Most (if not all) franchisors grant rights for territorial exclusivity to their franchisees for the main purpose of assuring franchisees that they have their own business area to operate and market in. This means no other entity under the same franchise brand can enroach the territory, not even the franchisor themselves. In other words, the franchisor is saying, “Your customers are your customers”.
Some of the most common methods to geographically segregate a territory include demarking by street, postal code or a specified radial distance originating from the franchise unit location. Regardless of which method is adopted, the key is to minimize the potential for a scenario where internal competition or conflict between two or more franchisees where they are competing for an overlapping group or even the same set of consumers.
However, when the franchise system continues to expand, franchisors will inevitably look to maximize the density of franchisees in a particular market, especially if it proves to be lucrative, as this will directly result in higher profits from franchise sales and royalties. But this is also where problems could start to arise from an over-supply of the same goods or services from the same brand.

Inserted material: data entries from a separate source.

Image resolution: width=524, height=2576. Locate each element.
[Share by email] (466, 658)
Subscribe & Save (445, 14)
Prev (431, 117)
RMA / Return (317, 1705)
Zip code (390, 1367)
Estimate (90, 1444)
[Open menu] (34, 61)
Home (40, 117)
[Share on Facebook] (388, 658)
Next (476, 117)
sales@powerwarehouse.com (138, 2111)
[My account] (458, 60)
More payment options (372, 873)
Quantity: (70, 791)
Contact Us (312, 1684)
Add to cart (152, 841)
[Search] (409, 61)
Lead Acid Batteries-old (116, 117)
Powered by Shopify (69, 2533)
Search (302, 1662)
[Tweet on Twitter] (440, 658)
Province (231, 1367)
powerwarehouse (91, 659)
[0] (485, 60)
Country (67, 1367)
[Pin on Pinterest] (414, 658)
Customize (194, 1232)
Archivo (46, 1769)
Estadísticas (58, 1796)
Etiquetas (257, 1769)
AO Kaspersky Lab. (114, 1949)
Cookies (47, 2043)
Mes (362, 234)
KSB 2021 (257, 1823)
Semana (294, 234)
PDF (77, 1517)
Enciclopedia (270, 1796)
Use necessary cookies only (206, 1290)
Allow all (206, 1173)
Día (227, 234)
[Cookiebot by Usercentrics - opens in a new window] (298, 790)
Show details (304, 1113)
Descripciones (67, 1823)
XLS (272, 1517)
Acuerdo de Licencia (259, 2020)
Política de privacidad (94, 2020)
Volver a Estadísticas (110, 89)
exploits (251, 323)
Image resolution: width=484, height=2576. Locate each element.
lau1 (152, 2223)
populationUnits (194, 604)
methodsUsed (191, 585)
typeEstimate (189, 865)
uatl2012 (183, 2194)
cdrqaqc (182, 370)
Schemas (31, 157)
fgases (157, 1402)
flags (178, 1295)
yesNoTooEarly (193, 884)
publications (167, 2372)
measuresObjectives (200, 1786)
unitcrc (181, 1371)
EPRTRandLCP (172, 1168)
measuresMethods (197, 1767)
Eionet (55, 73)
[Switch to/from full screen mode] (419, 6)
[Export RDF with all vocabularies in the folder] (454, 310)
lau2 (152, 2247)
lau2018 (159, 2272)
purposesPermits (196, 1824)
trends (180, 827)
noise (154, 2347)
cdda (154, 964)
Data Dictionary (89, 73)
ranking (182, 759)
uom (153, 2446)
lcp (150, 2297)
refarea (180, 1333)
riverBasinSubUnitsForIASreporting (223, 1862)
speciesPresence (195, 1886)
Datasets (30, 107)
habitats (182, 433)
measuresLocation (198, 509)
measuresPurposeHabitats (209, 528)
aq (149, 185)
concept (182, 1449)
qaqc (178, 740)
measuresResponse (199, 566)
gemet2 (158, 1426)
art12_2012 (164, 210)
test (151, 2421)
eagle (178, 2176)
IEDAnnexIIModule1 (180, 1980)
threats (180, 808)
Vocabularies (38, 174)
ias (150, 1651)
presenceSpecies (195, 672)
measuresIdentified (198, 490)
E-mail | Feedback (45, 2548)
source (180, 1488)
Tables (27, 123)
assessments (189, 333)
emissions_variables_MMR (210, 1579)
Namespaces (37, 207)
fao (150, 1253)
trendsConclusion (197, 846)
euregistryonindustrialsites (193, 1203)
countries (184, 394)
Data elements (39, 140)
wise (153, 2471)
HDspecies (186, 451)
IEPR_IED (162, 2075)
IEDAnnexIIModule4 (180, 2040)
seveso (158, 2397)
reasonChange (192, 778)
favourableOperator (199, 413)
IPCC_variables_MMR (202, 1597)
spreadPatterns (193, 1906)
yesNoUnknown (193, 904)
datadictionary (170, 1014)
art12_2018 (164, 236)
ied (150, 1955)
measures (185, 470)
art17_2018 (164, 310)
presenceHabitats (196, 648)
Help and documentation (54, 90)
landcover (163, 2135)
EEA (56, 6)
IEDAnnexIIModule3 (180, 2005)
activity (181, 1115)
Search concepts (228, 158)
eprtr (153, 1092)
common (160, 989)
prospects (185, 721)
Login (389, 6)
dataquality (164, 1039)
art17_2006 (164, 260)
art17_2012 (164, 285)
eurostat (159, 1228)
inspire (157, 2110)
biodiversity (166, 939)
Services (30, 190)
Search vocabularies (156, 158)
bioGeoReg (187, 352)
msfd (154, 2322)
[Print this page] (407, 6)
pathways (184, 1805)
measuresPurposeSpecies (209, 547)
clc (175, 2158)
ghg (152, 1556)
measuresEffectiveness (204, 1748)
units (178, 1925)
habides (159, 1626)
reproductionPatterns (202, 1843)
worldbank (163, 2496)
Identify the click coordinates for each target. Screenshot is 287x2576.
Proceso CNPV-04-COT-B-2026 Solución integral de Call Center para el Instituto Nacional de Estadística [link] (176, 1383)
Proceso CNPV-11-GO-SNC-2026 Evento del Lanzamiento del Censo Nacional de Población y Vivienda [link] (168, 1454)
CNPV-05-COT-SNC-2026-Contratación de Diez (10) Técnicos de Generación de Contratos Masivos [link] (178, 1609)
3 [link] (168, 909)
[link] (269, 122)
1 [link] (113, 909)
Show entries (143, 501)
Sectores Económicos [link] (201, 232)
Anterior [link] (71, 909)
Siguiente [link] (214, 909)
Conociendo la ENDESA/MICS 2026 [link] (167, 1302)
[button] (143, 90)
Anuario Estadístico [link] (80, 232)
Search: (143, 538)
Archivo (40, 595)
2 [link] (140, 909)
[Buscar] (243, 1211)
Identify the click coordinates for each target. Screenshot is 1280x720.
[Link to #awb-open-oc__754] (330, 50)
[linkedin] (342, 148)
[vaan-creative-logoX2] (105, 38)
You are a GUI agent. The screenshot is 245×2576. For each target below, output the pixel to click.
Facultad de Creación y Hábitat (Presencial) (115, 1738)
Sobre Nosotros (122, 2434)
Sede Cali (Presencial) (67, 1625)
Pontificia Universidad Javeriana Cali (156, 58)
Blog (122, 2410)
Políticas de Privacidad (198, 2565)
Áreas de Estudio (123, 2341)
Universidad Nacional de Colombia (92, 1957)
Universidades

Franchisees whose territories are placed too close to one other could also start to feel threatened by each other, hardly what one should be feeling when they are supposed to be on the same team. What could happen next is the newer franchise unit eats into the profits of the existing one. When the dust settles, the end will often result in at least one party failing to make it out of the ring. In other words, at least one of the franchisees closes shop because their territory can no longer generate sufficient customers to sustain the business, much less make a profit.
So the next time you ask a franchisor about territorial exclusivity and they answer, “this will be your franchise territory”, the only way that you should interpret it as is “this area has enough customers for you to build a profitable business”.
As no two locations are the same, every market has its own rate of population density, business diversity and racial/cultural aspects, etc. From this perspective, it will be next to impossible to implement a one-size-fits-all plan for demarking franchise territories, especially in unfamiliar overseas markets where lots of data gathering will need to be carried out to understand how things work. So don’t just take the franchisor’s word for it, ask them how these territories were decided upon on their drawing board.
But if the franchisor can’t provide any logic behind how territorial rights were segregated, it is likely that they just picked and chose something of out anything, without any thought behind the decision. Still sounding like a good idea when it's your hard earned money on the line?